Former MakerBot employee and current Twosense engineer TJ Horner analyzed the data and recently spoke with Jeremy Kirk about some of the information that they found, and that article can be found here. Contrary to the information being shared by Thingiverse, TJ says that the breach likely affected more than 2 million people whose usernames were leaked. The breach also included OAuth tokens, which may also give hackers access to the video feeds of MakerBot 5th Gen printers and later models. Troy Hunt, creator of Have I Been Pwned says his website updated 10,646 users who have been affected by the breach, but that it could have exposed 228,000 unique email addresses as opposed to the “less than 500” that Thingiverse claims. This does not only raise concerns about transparency but causes many to wonder what the actual scope of the 36GB MySQL data stolen is. An additional concern that this breach put a spotlight on is the importance of infrastructure maintenance. According to Jeremy Kirk’s article, some critics alleged that the site's infrastructure has not been kept sufficiently updated. This particular breach occurred because someone at MakerBot made a backup of the database to a public Google Cloud Storage Bucket. The data then turned up on a well-known forum for buying and selling data breaches and included email addresses, IP addresses, usernames, DM’s, mod logs, and even full names and physical addresses. This is not the first time that MakerBot’s security has been criticized. Kirk's article goes on to explain that security experts have warned that the SHA1 hashing algorithm should not be used to handle passwords because it is relatively easy to brute-force the hashes it generates and recover plaintext passwords. This left passwords vulnerable to exposure. While MakerBot has not publicly acknowledged that OAuth tokens got leaked, the tokens have since been invalidated, meaning the leak should pose no further risk. However, if you are concerned that your data may have been one of the many compromised, TJ created an online tool allowing people to go and look up if they may have been affected by the breach. You can click here to access the query tool.
Had MakerBot adhered to zero-trust principles, this could have easily been prevented. Zero Trust means that no one is trusted by default from inside or outside the network, and verification is required from every user trying to gain access to an organization’s resources. Zero Trust may sound complex, but adopting this security model can be relatively simple with the right technology partner.
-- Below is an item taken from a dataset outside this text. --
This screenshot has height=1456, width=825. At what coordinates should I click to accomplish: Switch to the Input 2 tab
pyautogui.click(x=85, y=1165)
This breach reinforces the importance of removing the user’s responsibility for interacting with security infrastructure. Current systems require the user to prove that they are in fact an authorized user, which leaves significant room for human error. PR reps told Tech Radar “an internal human error led to the exposure of some non-sensitive user data for a handful of Thingiverse users.”
Organizations that implement software that automates 2FA/MFA add a layer of security that cannot be faked. Passwords and devices can be stolen, tokens can be phished, but using passive biometrics to confirm identity cannot be fabricated. If MakerBot had automated their identity security, the unauthorized user would not have been able to access the mismanaged data and subsequently could have prevented that data from being sold online.